Quantitative and Qualitative Disclosures about Market Risk
For a discussion of the Company’s asset and liability management policies as well as the potential impact of interest rate changes upon the market value of the Company’s portfolio equity, see “Management’s Discussion and Analysis of Financial Condition and Results of Operations” in the Company’s 2006 Annual Report to Stockholders. There has been no material change in the Company’s asset and liability position, other than the funds received in the additional stock offering, or the market value of the Company’s portfolio equity since December 31, 2006.
Part 1 — Item 4.
Controls and Procedures
The Company’s management evaluated, with the participation of the Chief Executive Officer and Chief Financial Officer, the effectiveness of the Company’s disclosure controls and procedures (as defined in Rules 13a-15(e) and 15d-15(e) under the Securities Exchange Act of 1934) as of the end of the period covered by this report. Based on such evaluation, the Chief Executive Officer and Chief Financial Officer have concluded that the Company’s disclosure controls and procedures are designed to ensure that financial information required to be disclosed by the Company in the reports that are filed or submitted under the Securities Exchange Act of 1934 is recorded, processed, summarized and reported within the time periods specified in the SEC’s rules and regulations and are operating in an effective manner.

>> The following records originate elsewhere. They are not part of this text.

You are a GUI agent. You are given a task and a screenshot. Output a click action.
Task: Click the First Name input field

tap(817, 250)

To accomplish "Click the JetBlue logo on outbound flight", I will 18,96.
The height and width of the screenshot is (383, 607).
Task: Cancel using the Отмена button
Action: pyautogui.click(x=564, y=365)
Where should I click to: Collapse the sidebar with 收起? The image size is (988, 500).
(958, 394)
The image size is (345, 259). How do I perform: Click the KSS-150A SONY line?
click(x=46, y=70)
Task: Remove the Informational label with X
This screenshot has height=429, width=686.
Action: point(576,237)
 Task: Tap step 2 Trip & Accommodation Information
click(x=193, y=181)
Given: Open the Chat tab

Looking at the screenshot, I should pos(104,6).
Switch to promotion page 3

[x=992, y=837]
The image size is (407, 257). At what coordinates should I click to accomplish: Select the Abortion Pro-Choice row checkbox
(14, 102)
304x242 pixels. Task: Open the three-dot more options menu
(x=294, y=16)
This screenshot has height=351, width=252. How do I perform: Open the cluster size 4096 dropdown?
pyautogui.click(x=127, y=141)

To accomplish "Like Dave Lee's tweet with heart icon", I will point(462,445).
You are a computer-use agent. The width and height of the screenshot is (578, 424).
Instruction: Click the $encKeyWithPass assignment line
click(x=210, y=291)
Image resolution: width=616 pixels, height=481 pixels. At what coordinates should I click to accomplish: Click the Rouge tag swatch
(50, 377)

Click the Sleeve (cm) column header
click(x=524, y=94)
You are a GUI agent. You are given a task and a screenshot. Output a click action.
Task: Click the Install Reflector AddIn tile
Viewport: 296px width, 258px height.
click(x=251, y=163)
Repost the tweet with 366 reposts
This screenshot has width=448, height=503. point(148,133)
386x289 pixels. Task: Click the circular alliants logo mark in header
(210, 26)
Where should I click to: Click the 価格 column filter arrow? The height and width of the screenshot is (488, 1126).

No change in the Company’s internal control over financial reporting (as defined in Rules 13a-15(f) and 15d-15(f) under the Securities Exchange Act of 1934) occurred during the most recent fiscal quarter that has materially affected, or is reasonably likely to materially affect, its internal control over financial reporting.
Part II — Other Information
Item 1. Legal Proceedings
The Company is involved in legal proceedings and litigation arising in the ordinary course of business. One such matter involves a number of related issues arising from a lending relationship with a certain borrower. In March 2004, the borrower filed a Complaint against the Company alleging that a certain deed in lieu of foreclosure held by the Company in escrow had been wrongfully recorded. In April of 2006, the Superior Court of Pennsylvania agreed with and upheld the lower court decision dismissing this complaint against the Company. The Company intends to continue to defend itself against any and all litigation concerning this borrower. In the opinion of management, the outcome of such proceedings and litigation currently pending will not materially affect the Company’s consolidated financial statements. However, there can be no assurance that any of the outstanding legal proceedings and litigation to which the Company is a party will not be decided adversely to the Company’s interests and have a material adverse effect on the consolidated financial statements.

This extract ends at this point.